Catherine Zeta-Jones, qui s'est d'abord fait connaître dans le drame d'époque britannique de 1991 The Darling Buds of May avant d'atteindre une renommée internationale avec des films comme The Mask of Zorro et un rôle oscarisé dans Chicago, se lance dans une nouvelle aventure trépidante. Après des rôles secondaires récents dans des succès comme Wednesday et National Treasure: Edge of History, sa prochaine série, Kill Jackie, promet un retour captivant.
Des créateurs de la série acclamée Killing Eve, Kill Jackie met en scène Zeta-Jones dans le rôle d'une riche marchande d'art dont l'ancienne vie de trafiquante de drogue internationale la rattrape, la menant à une chasse mortelle par un groupe d'assassins connu sous le nom des Sept Démons. Basée sur le roman de Nick Harkaway, The Price You Pay, la bande-annonce de la série promet une comédie noire de personnages mêlée à une action propulsive, rappelant ses inspirations qui ont défini le genre.
Pourtant, ce qui distingue vraiment Kill Jackie de la vague croissante de thrillers inspirés de John Wick, c'est un détail surprenant et profondément personnel : Catherine Zeta-Jones utilise son accent gallois naturel pour la première fois dans un rôle majeur à l'écran. Née à Swansea, au Pays de Galles, l'actrice a notoirement adopté divers accents tout au long de sa carrière, ce qui en fait un départ passionnant.

Le genre de l'action a vu de nombreuses itérations du trope de « l'assassin à la retraite ramené dans la mêlée », de Atomic Blonde et Nobody à Gunpowder Milkshake et Guns Akimbo. Bien que Kill Jackie embrasse des éléments de cette formule, la décision de mettre en valeur la voix authentique de Zeta-Jones injecte une couche rafraîchissante d'originalité. Cela transforme le personnage de Jackie Price d'une simple héroïne d'action en une « Baba Yaga de Barry Island » distinctive, offrant une saveur culturelle unique rarement vue dans des rôles aussi importants.

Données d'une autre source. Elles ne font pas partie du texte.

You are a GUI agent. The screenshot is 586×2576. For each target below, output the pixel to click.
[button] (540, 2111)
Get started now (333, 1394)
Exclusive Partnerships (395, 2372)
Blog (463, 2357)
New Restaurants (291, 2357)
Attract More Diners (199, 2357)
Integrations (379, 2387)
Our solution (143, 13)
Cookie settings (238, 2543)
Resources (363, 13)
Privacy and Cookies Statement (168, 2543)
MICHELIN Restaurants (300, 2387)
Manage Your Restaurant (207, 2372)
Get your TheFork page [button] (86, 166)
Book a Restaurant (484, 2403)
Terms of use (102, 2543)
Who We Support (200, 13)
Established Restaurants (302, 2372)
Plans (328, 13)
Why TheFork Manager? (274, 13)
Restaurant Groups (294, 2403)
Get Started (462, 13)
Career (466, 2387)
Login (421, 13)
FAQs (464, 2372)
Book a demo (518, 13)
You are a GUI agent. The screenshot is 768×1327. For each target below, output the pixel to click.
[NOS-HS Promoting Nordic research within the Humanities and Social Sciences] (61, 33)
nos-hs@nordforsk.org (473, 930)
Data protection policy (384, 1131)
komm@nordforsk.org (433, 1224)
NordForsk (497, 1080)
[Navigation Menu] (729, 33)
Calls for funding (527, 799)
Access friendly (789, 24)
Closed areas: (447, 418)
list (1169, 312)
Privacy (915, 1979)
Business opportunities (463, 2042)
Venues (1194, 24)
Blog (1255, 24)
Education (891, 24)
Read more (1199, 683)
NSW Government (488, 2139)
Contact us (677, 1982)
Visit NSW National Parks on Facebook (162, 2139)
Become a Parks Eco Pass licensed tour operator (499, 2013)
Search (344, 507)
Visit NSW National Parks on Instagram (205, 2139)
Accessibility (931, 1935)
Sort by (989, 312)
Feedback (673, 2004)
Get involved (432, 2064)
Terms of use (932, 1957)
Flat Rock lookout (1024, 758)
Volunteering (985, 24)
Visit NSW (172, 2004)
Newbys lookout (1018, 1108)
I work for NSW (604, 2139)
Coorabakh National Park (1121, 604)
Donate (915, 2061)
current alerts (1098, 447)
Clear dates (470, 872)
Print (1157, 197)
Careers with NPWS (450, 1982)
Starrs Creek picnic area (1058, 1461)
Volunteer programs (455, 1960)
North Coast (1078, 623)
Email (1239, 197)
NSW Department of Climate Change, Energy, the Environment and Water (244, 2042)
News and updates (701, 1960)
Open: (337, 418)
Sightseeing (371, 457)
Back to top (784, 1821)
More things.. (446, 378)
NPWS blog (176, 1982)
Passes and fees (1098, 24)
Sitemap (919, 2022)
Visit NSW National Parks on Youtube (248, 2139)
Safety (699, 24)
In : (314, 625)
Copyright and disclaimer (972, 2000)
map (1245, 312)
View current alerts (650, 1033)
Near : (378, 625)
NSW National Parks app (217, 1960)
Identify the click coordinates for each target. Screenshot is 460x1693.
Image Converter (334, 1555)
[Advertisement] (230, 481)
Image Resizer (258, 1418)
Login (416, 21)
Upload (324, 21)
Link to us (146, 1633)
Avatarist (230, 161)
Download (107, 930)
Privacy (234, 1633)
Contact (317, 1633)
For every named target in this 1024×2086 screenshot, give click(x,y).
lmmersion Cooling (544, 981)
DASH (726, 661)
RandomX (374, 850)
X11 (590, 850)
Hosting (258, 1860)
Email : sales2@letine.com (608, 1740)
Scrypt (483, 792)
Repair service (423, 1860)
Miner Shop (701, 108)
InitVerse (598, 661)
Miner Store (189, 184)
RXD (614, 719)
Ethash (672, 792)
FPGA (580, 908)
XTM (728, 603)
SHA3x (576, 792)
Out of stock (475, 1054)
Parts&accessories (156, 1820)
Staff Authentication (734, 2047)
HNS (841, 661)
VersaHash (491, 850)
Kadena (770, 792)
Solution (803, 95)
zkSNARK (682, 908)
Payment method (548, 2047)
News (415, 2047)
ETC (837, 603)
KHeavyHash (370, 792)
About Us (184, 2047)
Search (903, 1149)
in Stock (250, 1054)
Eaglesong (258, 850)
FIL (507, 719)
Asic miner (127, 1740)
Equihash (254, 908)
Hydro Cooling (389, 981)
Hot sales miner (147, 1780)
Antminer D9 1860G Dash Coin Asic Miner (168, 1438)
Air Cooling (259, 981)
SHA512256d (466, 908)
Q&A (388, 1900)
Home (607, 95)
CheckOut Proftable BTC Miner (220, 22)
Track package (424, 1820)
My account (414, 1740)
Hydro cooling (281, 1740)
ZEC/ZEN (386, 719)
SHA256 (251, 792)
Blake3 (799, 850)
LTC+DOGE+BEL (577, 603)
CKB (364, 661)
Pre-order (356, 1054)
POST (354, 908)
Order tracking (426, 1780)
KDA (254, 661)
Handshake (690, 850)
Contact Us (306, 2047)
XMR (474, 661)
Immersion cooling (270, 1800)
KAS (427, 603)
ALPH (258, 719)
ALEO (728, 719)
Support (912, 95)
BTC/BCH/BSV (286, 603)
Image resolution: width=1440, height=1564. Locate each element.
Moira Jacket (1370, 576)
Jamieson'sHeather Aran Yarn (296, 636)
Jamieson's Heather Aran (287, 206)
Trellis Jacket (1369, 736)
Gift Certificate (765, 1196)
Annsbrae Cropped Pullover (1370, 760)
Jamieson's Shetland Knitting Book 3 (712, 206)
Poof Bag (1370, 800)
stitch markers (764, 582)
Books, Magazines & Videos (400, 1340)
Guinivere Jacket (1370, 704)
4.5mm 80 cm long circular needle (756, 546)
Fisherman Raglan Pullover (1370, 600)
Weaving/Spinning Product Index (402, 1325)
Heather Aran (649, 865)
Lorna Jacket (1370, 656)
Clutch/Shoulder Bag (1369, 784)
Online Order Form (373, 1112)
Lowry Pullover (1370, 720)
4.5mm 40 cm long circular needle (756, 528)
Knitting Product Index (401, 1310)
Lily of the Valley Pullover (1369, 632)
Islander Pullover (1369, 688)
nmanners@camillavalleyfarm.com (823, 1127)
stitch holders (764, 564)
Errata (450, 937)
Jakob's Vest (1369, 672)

Dans une industrie qui cherche souvent le prochain grand succès d'action, le mélange de narration palpitante de Kill Jackie et cette utilisation sans précédent de l'irrésistible accent réel de Zeta-Jones en fait un incontournable. C'est un témoignage de la façon dont un choix artistique apparemment mineur peut élever un projet au-dessus de ses contemporains, en faisant une entrée véritablement innovante dans le paysage du thriller d'action.